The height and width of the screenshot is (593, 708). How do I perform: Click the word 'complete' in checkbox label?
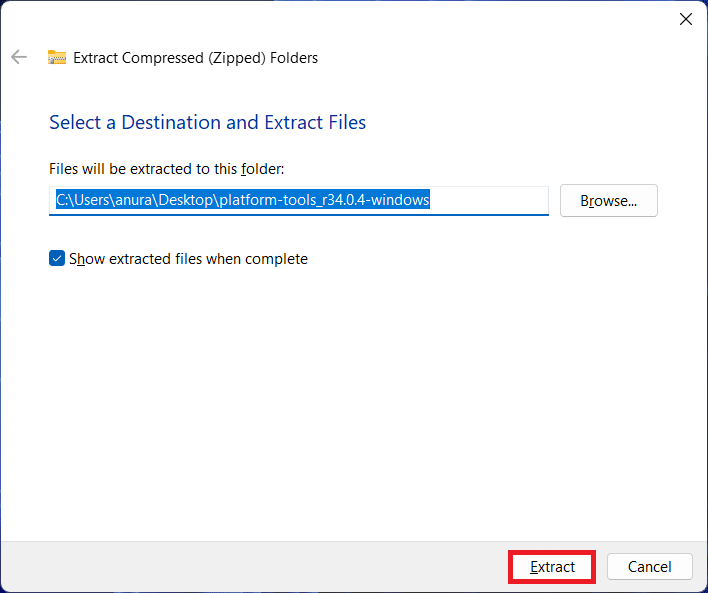(276, 259)
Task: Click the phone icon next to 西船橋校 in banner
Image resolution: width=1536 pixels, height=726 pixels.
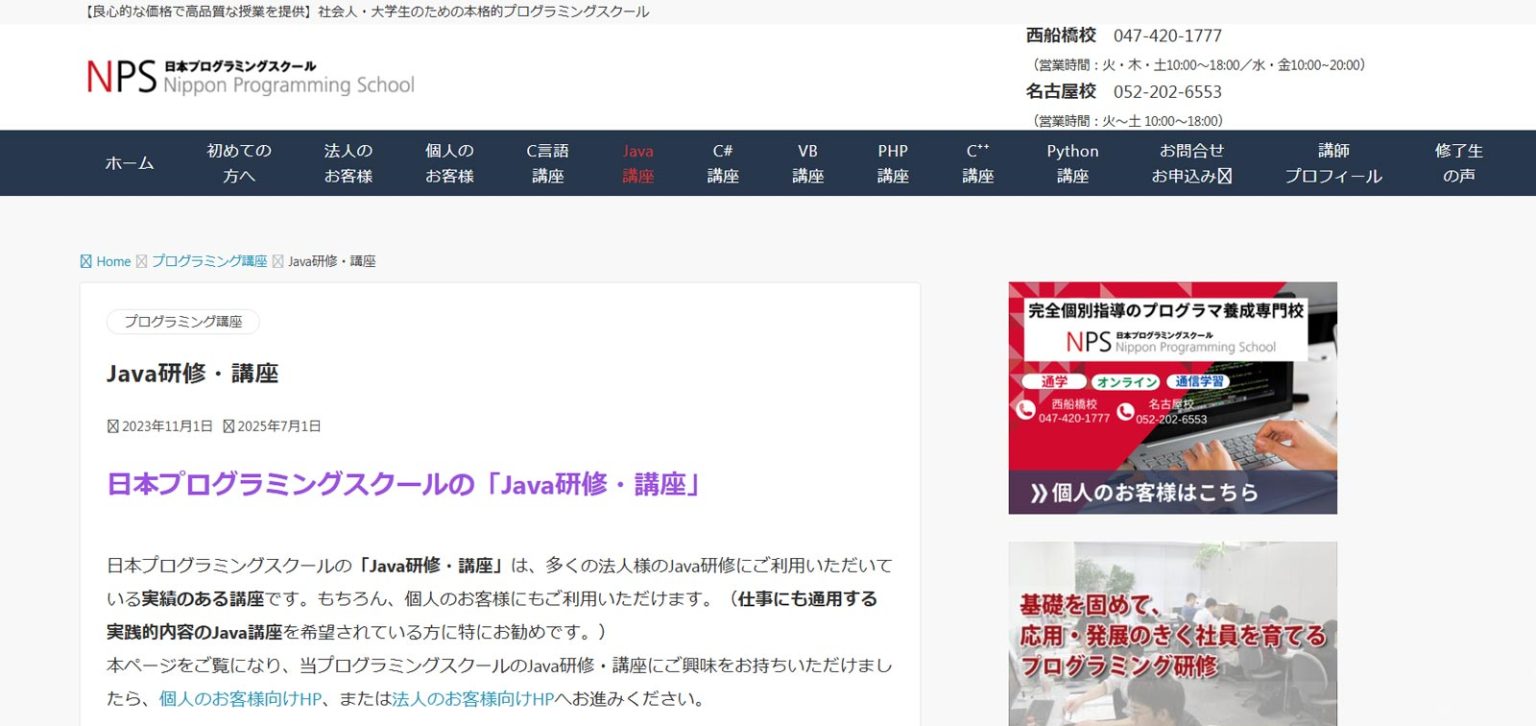Action: (1025, 411)
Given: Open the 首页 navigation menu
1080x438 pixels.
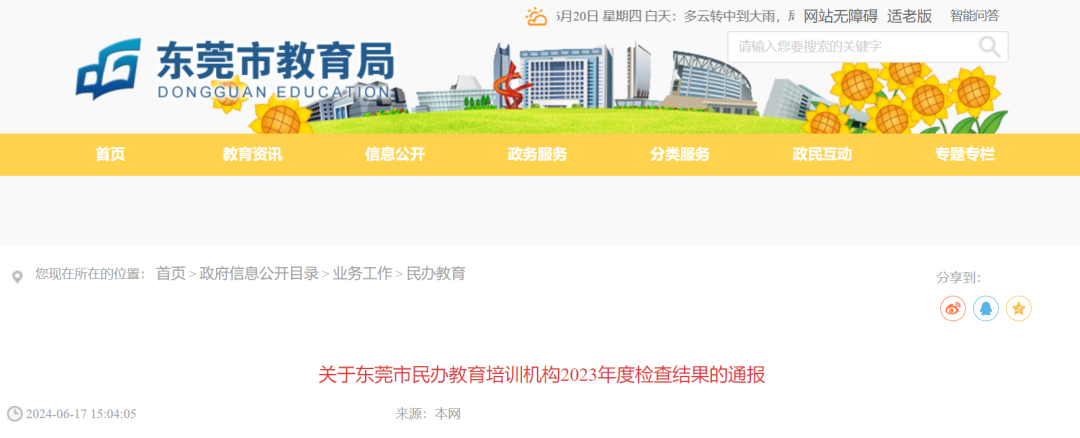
===
**WORK INSTRUCTIONS**
Nothing but the lines from the one containing "Given: Open the 首页 navigation menu" through the final line of the records, both included and copied exactly, should appear in the answer; pictures stay out.

**COMPLETED EXERCISE**
Given: Open the 首页 navigation menu
1080x438 pixels.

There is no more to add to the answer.